===== Entries shown

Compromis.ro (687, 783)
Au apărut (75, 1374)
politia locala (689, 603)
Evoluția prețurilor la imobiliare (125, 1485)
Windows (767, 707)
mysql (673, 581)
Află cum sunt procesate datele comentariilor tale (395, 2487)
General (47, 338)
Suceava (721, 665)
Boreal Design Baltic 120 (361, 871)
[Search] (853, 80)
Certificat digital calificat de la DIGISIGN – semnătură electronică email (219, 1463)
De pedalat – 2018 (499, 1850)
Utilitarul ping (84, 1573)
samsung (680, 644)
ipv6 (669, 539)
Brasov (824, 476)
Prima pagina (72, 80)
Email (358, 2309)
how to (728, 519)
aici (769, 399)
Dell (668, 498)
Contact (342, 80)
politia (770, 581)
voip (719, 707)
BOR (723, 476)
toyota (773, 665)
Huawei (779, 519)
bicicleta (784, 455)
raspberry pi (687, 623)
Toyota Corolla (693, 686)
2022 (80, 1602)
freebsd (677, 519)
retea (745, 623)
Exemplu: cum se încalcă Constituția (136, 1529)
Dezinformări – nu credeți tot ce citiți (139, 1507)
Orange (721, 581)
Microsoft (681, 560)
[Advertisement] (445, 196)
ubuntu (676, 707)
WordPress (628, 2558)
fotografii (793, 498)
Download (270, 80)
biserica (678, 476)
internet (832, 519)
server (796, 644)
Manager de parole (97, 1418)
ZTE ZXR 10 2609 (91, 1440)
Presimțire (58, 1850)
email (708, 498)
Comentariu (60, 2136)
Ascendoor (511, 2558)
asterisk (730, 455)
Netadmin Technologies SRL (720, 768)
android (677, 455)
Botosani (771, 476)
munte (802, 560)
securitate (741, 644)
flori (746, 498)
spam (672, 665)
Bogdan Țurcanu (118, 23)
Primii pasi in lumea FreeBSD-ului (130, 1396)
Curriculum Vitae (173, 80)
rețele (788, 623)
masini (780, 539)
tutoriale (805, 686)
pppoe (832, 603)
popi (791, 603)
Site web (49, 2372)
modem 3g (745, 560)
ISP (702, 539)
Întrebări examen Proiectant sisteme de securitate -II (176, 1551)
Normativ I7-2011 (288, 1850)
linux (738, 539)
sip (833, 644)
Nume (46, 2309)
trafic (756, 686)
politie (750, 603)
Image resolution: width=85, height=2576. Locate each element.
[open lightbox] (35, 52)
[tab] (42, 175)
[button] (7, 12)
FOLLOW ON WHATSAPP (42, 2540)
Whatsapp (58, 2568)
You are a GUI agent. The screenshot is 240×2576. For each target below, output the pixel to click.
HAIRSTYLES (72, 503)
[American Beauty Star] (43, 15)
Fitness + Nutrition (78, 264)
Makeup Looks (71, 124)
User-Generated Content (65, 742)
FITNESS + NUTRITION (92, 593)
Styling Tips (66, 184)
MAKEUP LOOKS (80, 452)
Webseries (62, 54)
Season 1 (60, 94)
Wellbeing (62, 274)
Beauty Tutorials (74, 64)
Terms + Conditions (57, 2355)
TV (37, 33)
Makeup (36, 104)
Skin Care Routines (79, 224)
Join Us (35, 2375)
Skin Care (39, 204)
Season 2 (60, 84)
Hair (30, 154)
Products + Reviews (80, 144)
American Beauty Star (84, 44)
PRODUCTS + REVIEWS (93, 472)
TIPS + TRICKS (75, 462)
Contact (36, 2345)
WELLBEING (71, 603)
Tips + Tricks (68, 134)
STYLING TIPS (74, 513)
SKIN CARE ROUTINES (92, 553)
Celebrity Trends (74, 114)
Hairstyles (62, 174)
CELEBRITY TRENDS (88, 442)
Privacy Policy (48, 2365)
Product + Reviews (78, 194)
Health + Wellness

==========

_Problem:_
Repeat the records. Match them exactly.

_Task solution:_
Compromis.ro (687, 783)
Au apărut (75, 1374)
politia locala (689, 603)
Evoluția prețurilor la imobiliare (125, 1485)
Windows (767, 707)
mysql (673, 581)
Află cum sunt procesate datele comentariilor tale (395, 2487)
General (47, 338)
Suceava (721, 665)
Boreal Design Baltic 120 (361, 871)
[Search] (853, 80)
Certificat digital calificat de la DIGISIGN – semnătură electronică email (219, 1463)
De pedalat – 2018 (499, 1850)
Utilitarul ping (84, 1573)
samsung (680, 644)
ipv6 (669, 539)
Brasov (824, 476)
Prima pagina (72, 80)
Email (358, 2309)
how to (728, 519)
aici (769, 399)
Dell (668, 498)
Contact (342, 80)
politia (770, 581)
voip (719, 707)
BOR (723, 476)
toyota (773, 665)
Huawei (779, 519)
bicicleta (784, 455)
raspberry pi (687, 623)
Toyota Corolla (693, 686)
2022 (80, 1602)
freebsd (677, 519)
retea (745, 623)
Exemplu: cum se încalcă Constituția (136, 1529)
Dezinformări – nu credeți tot ce citiți (139, 1507)
Orange (721, 581)
Microsoft (681, 560)
[Advertisement] (445, 196)
ubuntu (676, 707)
WordPress (628, 2558)
fotografii (793, 498)
Download (270, 80)
biserica (678, 476)
internet (832, 519)
server (796, 644)
Manager de parole (97, 1418)
ZTE ZXR 10 2609 (91, 1440)
Presimțire (58, 1850)
email (708, 498)
Comentariu (60, 2136)
Ascendoor (511, 2558)
asterisk (730, 455)
Netadmin Technologies SRL (720, 768)
android (677, 455)
Botosani (771, 476)
munte (802, 560)
securitate (741, 644)
flori (746, 498)
spam (672, 665)
Bogdan Țurcanu (118, 23)
Primii pasi in lumea FreeBSD-ului (130, 1396)
Curriculum Vitae (173, 80)
rețele (788, 623)
masini (780, 539)
tutoriale (805, 686)
pppoe (832, 603)
popi (791, 603)
Site web (49, 2372)
modem 3g (745, 560)
ISP (702, 539)
Întrebări examen Proiectant sisteme de securitate -II (176, 1551)
Normativ I7-2011 (288, 1850)
linux (738, 539)
sip (833, 644)
Nume (46, 2309)
trafic (756, 686)
politie (750, 603)
Image resolution: width=85, height=2576. Locate each element.
[open lightbox] (35, 52)
[tab] (42, 175)
[button] (7, 12)
FOLLOW ON WHATSAPP (42, 2540)
Whatsapp (58, 2568)
You are a GUI agent. The screenshot is 240×2576. For each target below, output the pixel to click.
HAIRSTYLES (72, 503)
[American Beauty Star] (43, 15)
Fitness + Nutrition (78, 264)
Makeup Looks (71, 124)
User-Generated Content (65, 742)
FITNESS + NUTRITION (92, 593)
Styling Tips (66, 184)
MAKEUP LOOKS (80, 452)
Webseries (62, 54)
Season 1 (60, 94)
Wellbeing (62, 274)
Beauty Tutorials (74, 64)
Terms + Conditions (57, 2355)
TV (37, 33)
Makeup (36, 104)
Skin Care Routines (79, 224)
Join Us (35, 2375)
Skin Care (39, 204)
Season 2 (60, 84)
Hair (30, 154)
Products + Reviews (80, 144)
American Beauty Star (84, 44)
PRODUCTS + REVIEWS (93, 472)
TIPS + TRICKS (75, 462)
Contact (36, 2345)
WELLBEING (71, 603)
Tips + Tricks (68, 134)
STYLING TIPS (74, 513)
SKIN CARE ROUTINES (92, 553)
Celebrity Trends (74, 114)
Hairstyles (62, 174)
CELEBRITY TRENDS (88, 442)
Privacy Policy (48, 2365)
Product + Reviews (78, 194)
Health + Wellness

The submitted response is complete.